- Building in Ashley
- Interactive map of Ashley, Missouri
- Coordinates: 39°15′13″N 91°13′26″W﻿ / ﻿39.25361°N 91.22389°W
- Country: United States
- State: Missouri
- County: Pike

Area
- • Total: 1.32 sq mi (3.43 km^{2})
- • Land: 1.32 sq mi (3.41 km^{2})
- • Water: 0.0077 sq mi (0.02 km^{2})
- Elevation: 738 ft (225 m)

Population (2020)
- • Total: 94
- • Density: 71.3/sq mi (27.53/km^{2})
- zip code: 63334
- FIPS code: 29-02260
- GNIS feature ID: 2587051

= Ashley, Missouri =

Ashley is a census-designated place in Pike County, Missouri, United States. It has a population of 94 in the 2020 census. It is located on Route 161, approximately six miles south of Bowling Green.

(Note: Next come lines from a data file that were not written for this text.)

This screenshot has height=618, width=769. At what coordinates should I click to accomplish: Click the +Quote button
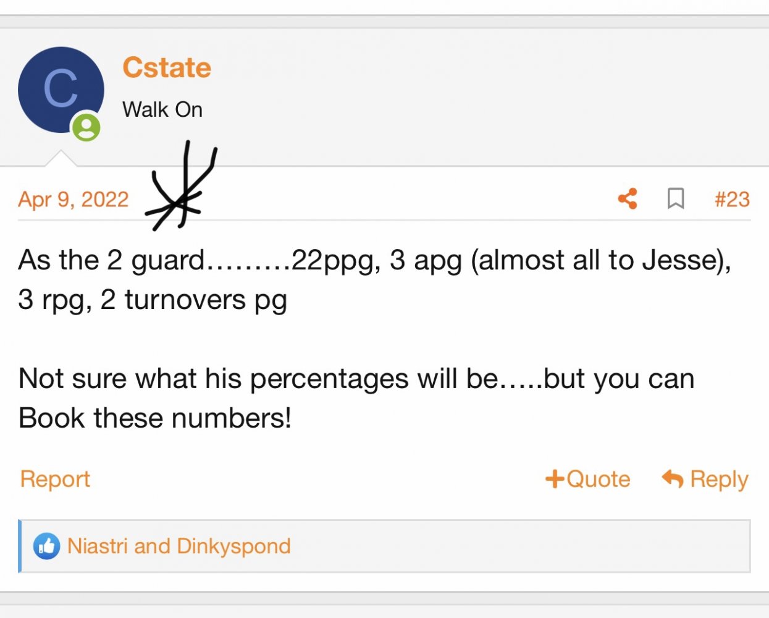click(x=588, y=479)
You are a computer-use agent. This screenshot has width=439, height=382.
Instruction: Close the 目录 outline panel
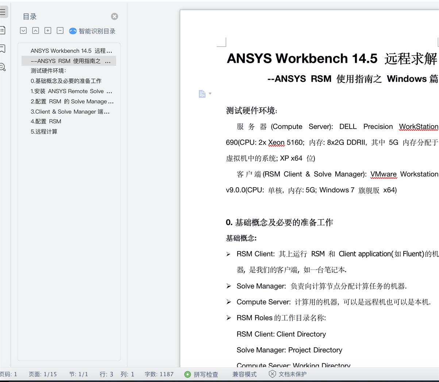[x=114, y=16]
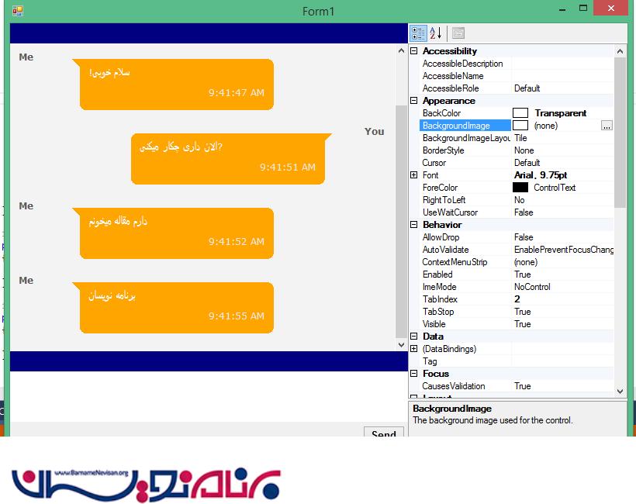Click the black ForeColor swatch

point(520,188)
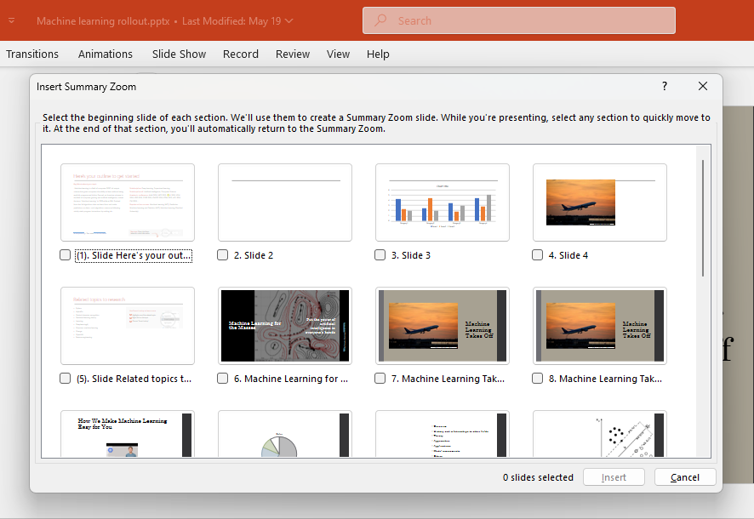The image size is (754, 519).
Task: Select slide 8 'Machine Learning Tak...' checkbox
Action: (x=537, y=378)

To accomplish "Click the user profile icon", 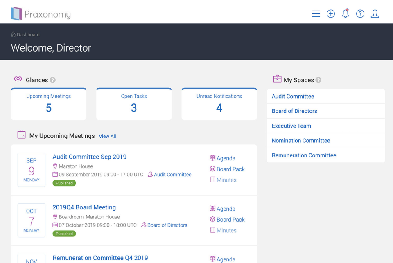I will (375, 13).
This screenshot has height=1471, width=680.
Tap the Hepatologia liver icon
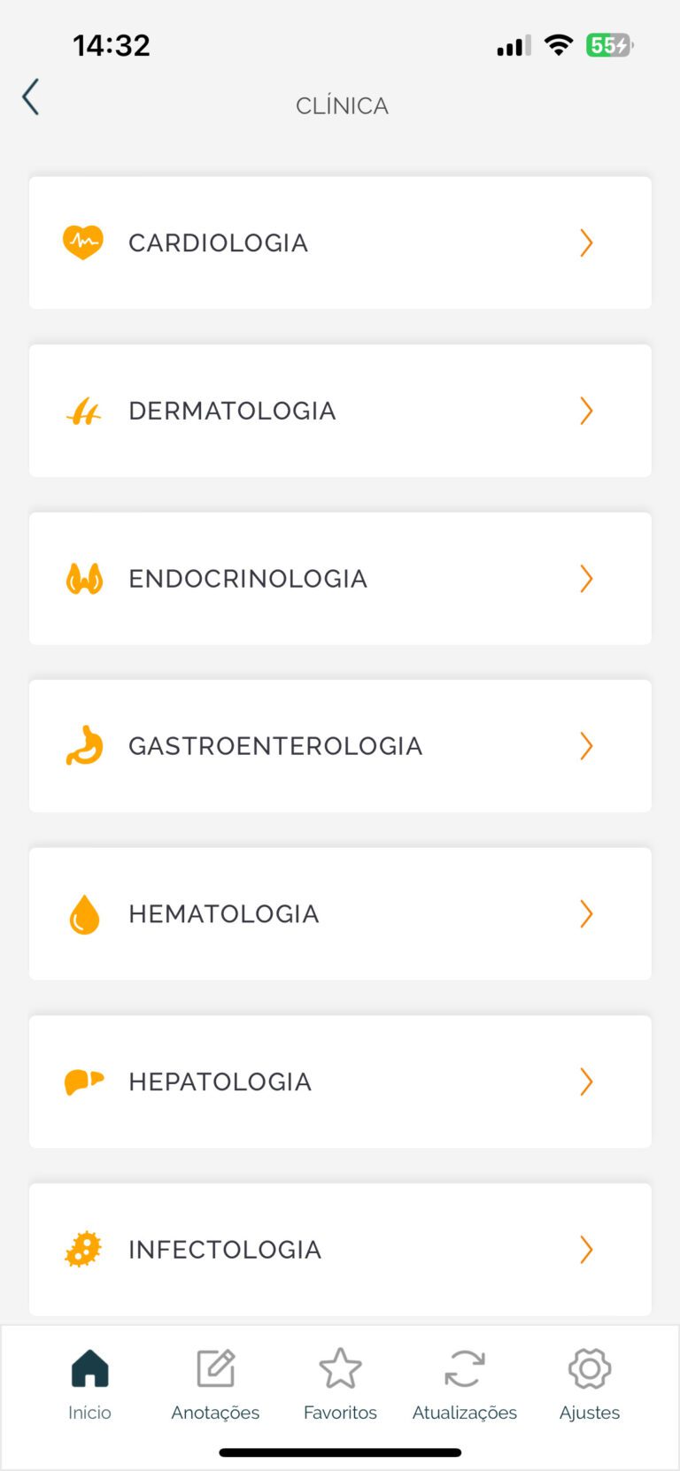tap(84, 1082)
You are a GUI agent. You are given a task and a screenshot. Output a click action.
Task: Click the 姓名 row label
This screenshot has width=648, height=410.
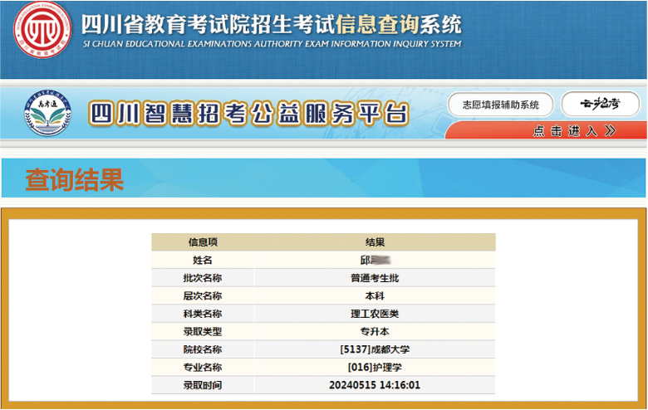coord(203,261)
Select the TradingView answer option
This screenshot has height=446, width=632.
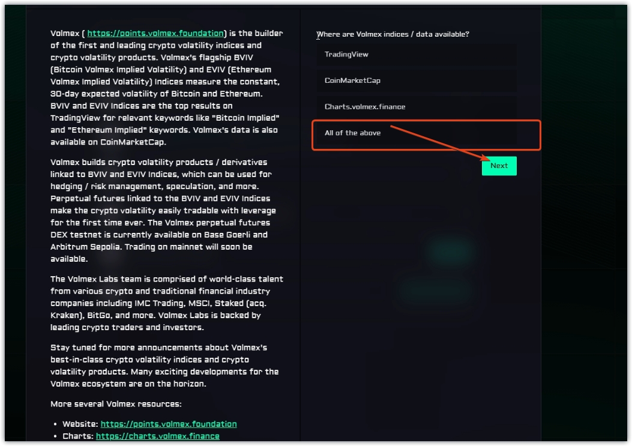coord(417,55)
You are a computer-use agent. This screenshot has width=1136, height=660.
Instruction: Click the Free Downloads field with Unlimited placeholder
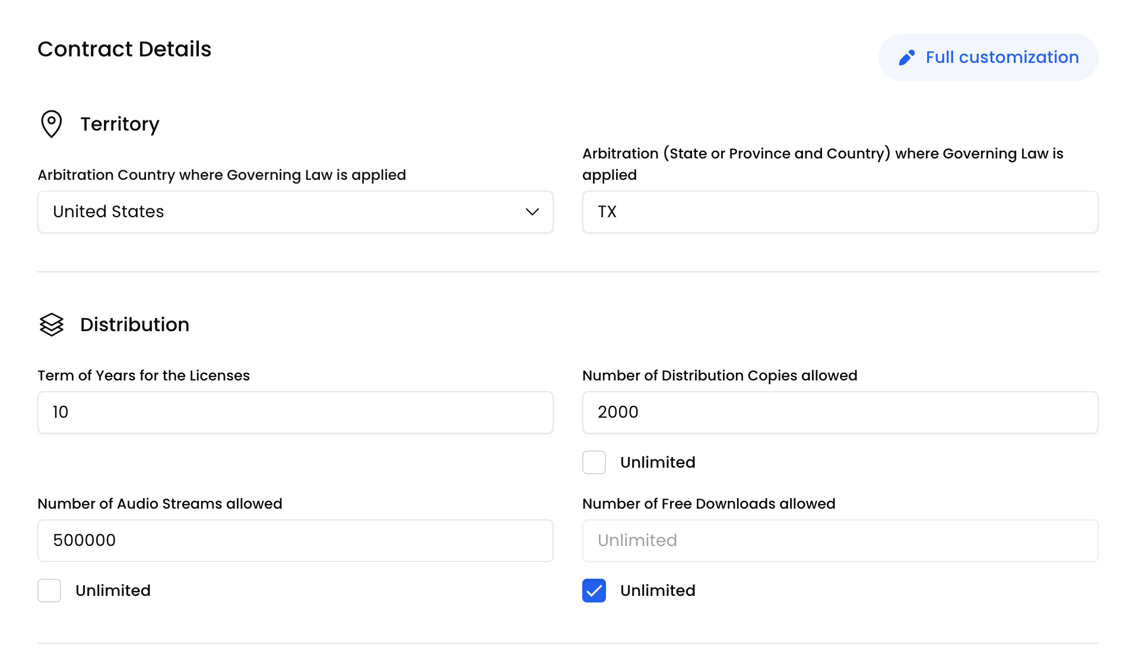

Ashley was platted in 1836. The community was named for William Henry Ashley, who served as lieutenant governor in the 1820s. A post office called Ashley was established in 1835, and remained in operation until 1965.

==Demographics==

Historical population
| Census | Pop. | Note | %± |
| 2020 | 94 |  | — |
U.S. Decennial Census

==Transportation==
While there is no fixed-route transit service in Ashley, intercity bus service is provided by Burlington Trailways in nearby Bowling Green.